13. Tiffani Williams, Texas A&M (with Seung-Jin Sul)

Big Cat Phylogenies, Consensus Trees, and Computational Thinking

Phylogenetics seeks to deduce the pattern of relatedness between organisms by using a phylogeny or evolutionary tree. For a given set of organisms or taxa, there may be many evolutionary trees depicting how these organisms evolved from a common ancestor. As a result, consensus trees are a popular approach for summarizing the shared evolutionary relationships in a group of trees. We examine these consensus techniques by studying how the pantherine lineage of cats (clouded leopard, jaguar, leopard, lion, snow leopard, and tiger) evolved, which is hotly debated. While there are many phylogenetic resources that describe consensus trees, there is very little information regarding the underlying computational techniques (such as sorting numbers, hashing functions, and traversing trees) for building them written for biologists. The pantherine cats provides us with a small, relevant example to explore the computational techniques (such as sorting numbers, hashing functions, and traversing trees) for constructing consensus trees. Our hope is that life scientists enjoy peeking under the computational hood of consensus tree construction and share their positive experiences with others in their community.

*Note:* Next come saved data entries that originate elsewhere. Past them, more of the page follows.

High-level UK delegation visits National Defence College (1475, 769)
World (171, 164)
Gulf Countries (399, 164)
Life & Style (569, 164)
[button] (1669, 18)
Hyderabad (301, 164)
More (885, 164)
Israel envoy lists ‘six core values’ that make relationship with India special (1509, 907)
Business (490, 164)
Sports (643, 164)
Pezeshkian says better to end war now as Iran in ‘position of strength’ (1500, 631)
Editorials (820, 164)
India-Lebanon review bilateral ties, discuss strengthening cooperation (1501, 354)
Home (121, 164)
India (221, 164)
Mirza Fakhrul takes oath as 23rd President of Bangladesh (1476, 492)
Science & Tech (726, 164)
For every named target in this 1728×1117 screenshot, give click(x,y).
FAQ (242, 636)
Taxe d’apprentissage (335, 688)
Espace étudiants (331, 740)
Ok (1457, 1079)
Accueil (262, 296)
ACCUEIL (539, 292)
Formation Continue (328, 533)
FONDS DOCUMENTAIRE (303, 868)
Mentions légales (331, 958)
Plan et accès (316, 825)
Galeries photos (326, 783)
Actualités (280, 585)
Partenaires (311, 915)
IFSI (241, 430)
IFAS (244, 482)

14. Tandy Warnow, UT Austin

Phylogenetic Estimation: Optimization Problems, Heuristics, and Performance Analysis

Phylogenetic trees, also known as evolutionary trees, are fundamental to many problems in biological and biomedical research, including protein structure and function estimation, drug design, estimating the origins of mankind, etc. However, the estimation of a phylogeny is enormously challenging from a computational standpoint, often involving months or more of computer time in order to produce estimates of evolutionary histories. Even these month-long analyses are not guaranteed to produce accurate estimates of evolution, for a variety of reasons. In addition to the errors in phylogeny estimation produced by limited amounts of data, there is the added.and critically important.fact that all the best phylogeny estimation methods are based upon heuristics for optimization problems that are difficult to solve. Consequently, large data sets are often "solved" only approximately. In this chapter, we discuss the issues involved in phylogeny estimation, as well as the technical term in computer science, "NP-Hard".


15. Nataša Pržulj, Imperial College, London

Biological Networks Uncover Evolution, Disease, and Gene Functions

Networks have been used to model many biological systems. Hence, graph theory is a commonly used tool in systems biology. This chapter presents the basics of graph-theoretic analysis and modeling of biological data. In particular, first it describes biological network data along with sources of noise and biases in them, then it introduces tools for network comparison and modeling, talks about the most commonly used network models, and how to use network topology to uncover biological function from these complex network data. Finally, it presents the basics of network alignment algorithms.

16. Russell Schwartz, Carnegie Mellon University

Regulatory Network Inference

The functions of complex biological systems can often be understood by analysis of the interactions of their components through networks of regulation. Attempts to understand biology at the systems level therefore depend on methods for inferring complicated networks of interactions, often from only indirect evidence of how the components of the system behave under different conditions. In this chapter, we cover some of the major computational concepts involved in inferring regulatory networks by examining the specific problem of learning genetic regulatory networks from gene expression data. We first provide some background on the biological and technological issues involved in this topic. We then explore how one can abstract the problem of regulatory network inference so as to create a precise mathematical framework for solving the problem, starting with a highly simplified variant of the problem and gradually working towards a more realistic picture of network inference in practice. In the process, we explore some of the key concepts involved in formulating and learning computational models of complex systems from large, noisy data sets that are used throughout systems biology.